Reservation waters warming
Anglers received an icy reception at Twin Lakes on April 8 for the opening of the trout fishing season on the Colville Indian Reservation.
“The lakes were still mostly iced over,” said Jerry Marco, fish biologist for the Colville Confederated Tribes. But that only means there will be a lot more big rainbows and brook trout, not to mention largemouth bass, available for anglers as the waters west of Inchelium get warmer this month.
Anglers who had made opening-day reservations on the Twins at Log Cabin and Rainbow Beach resorts simply drove an hour east to lower elevations at 500-acre Buffalo Lake north of Grand Coulee. There they had little trouble caching limits, Marco said.
McGinnis Lake, which is near Buffalo, is popular with anglers targeting brook trout.
“The brookies run 12-18 inches,” Marco said. “The best fishing is in the spring until the action dies down in the hot summer around late July. But it picks up again after Labor Day until the lakes close at the end of October,” he said.
The Twin Lakes, at nearly 1,000 acres each, are among the largest lake fisheries on the reservation, which has a reputation for producing large trout.
Omak Lake, at 3,600 acres, is the biggest lake with the biggest bragging rights. The Washington state record 18-pound Lahontan cutthroat was caught there in 1993.
“It’s a great fishery that’s pretty underrated,” Marco said. “It has a year-round season, but the fly fishers in particular like to bring their pontoon boats in the spring during the March 1–May 31 catch-and-release season. There’s a lot of fish swimming around the shore looking for a place to spawn. They don’t have any success spawning there, but you see a lot of them around the two inflows at the north and south ends of the lake.”
Outside the catch-and-release season, Omak has a three-fish limit with no more than one trout over 18 inches.

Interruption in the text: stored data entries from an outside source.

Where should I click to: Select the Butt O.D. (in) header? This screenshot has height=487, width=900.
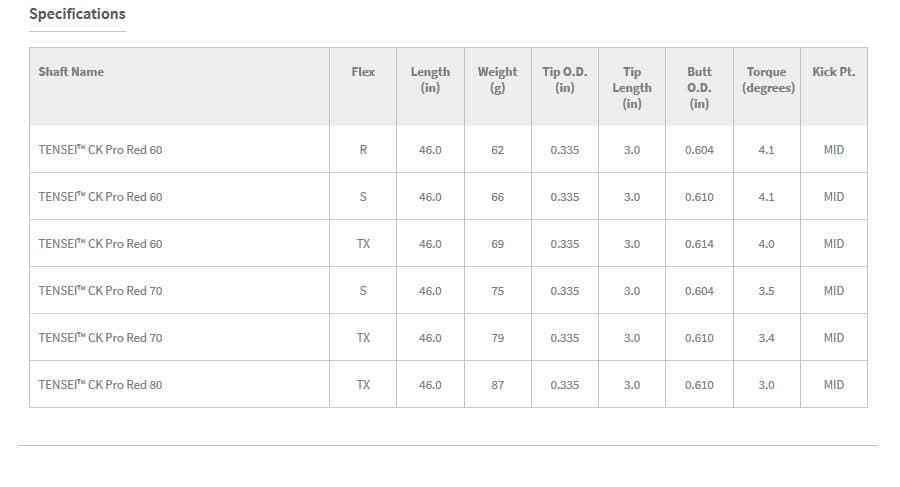tap(699, 88)
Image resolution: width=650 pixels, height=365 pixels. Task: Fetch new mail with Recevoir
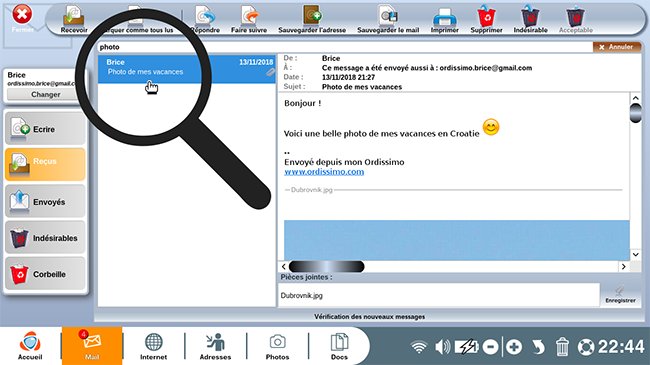(74, 19)
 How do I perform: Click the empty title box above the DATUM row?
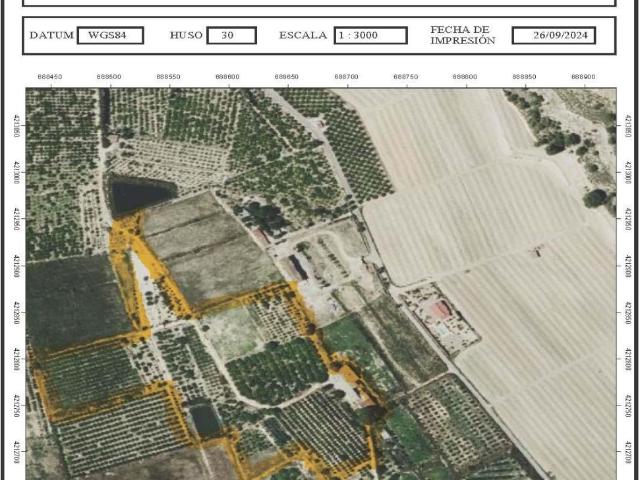(320, 3)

The biggest fish tend to be caught during summer when the fish are deep and anglers use downriggers, Marco said.
Smaller reservation fishing lakes include Little Goose and Big Goose in the Omak area. Little Goose may have had some winter kill, he said, but it will be restocked by mid-May. Big Goose is shallow with a good largemouth bass fishery.
On the east side of the reservation are Nicholas and Bourgeau, two small rainbow lakes. Nicholas, as well as LaFleur Lake, which is near Inchelium, are off the beaten trail and don’t open until the first Saturday in May.
The tribe produces fish at its own hatchery on the southwest corner of the reservation. Brook trout brood stock come from Owhi Lake, which is open only to tribal members.
The hatchery this spring holds promise for anglers in the form of “800,000 redband trout eggs from a reservation strain that’s received rave reviews for their genetic purity,” Marco said.
“We’ll be transitioning from a hatchery rainbow program to using our native red-band, which will allow us to eventually stock a few more fish into our streams, like the Sanpoil River,” he said.